Reproduce exactly the line containing "Image resolution: width=800 pixels, height=535" and every line after it, through the last line of the records below; add nothing.

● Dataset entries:
* * *

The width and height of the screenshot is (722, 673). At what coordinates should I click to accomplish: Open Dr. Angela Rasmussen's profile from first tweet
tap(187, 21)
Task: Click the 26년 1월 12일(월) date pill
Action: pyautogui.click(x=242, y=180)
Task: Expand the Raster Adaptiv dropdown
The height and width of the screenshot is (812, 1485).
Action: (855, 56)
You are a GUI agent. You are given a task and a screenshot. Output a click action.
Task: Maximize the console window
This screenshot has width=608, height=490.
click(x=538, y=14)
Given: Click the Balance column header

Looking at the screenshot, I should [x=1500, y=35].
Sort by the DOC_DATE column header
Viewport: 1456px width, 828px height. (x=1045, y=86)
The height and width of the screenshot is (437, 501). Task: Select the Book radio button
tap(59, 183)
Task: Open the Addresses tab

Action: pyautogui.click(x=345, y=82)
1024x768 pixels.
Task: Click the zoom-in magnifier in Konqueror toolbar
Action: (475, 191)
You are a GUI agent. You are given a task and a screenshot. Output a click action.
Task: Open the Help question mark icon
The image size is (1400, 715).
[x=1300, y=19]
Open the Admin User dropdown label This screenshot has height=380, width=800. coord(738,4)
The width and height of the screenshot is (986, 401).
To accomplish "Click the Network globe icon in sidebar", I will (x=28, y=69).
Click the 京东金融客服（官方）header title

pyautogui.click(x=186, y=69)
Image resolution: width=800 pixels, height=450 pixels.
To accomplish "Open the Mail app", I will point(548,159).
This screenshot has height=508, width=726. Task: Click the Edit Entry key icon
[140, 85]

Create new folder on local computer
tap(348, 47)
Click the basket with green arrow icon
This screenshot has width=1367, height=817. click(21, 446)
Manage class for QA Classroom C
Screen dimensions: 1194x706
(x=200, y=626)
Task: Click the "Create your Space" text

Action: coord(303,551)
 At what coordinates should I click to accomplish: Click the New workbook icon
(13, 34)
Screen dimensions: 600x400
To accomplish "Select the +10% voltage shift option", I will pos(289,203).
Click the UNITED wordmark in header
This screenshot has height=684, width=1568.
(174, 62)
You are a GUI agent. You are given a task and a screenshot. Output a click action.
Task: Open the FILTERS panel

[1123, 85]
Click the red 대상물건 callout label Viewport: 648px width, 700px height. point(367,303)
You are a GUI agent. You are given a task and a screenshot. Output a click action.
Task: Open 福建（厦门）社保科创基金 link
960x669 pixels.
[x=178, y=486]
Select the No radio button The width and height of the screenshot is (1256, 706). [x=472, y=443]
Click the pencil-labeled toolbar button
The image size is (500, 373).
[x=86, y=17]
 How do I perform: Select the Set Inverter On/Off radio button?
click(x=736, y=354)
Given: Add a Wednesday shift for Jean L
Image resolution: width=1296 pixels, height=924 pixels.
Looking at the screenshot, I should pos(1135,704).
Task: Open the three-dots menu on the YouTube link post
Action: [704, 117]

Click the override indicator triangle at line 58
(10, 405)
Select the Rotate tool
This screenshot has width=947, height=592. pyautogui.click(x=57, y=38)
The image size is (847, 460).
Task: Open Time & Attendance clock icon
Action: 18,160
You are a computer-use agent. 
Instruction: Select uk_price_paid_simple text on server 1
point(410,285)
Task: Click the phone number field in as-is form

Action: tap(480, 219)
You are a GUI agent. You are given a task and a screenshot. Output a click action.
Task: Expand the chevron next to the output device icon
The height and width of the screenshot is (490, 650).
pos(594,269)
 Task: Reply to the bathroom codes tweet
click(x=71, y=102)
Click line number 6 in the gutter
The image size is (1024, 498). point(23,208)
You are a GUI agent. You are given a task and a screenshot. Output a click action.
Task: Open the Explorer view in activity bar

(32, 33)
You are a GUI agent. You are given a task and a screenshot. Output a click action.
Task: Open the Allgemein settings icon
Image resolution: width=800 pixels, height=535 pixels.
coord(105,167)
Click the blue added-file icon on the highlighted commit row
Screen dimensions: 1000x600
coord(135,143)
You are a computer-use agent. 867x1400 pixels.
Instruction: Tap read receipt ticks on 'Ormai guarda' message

* * *

● Result for this exercise:
Image resolution: width=800 pixels, height=535 pixels.
coord(105,167)
Click the blue added-file icon on the highlighted commit row
Screen dimensions: 1000x600
coord(135,143)
You are a computer-use agent. 867x1400 pixels.
Instruction: Tap read receipt ticks on 'Ormai guarda' message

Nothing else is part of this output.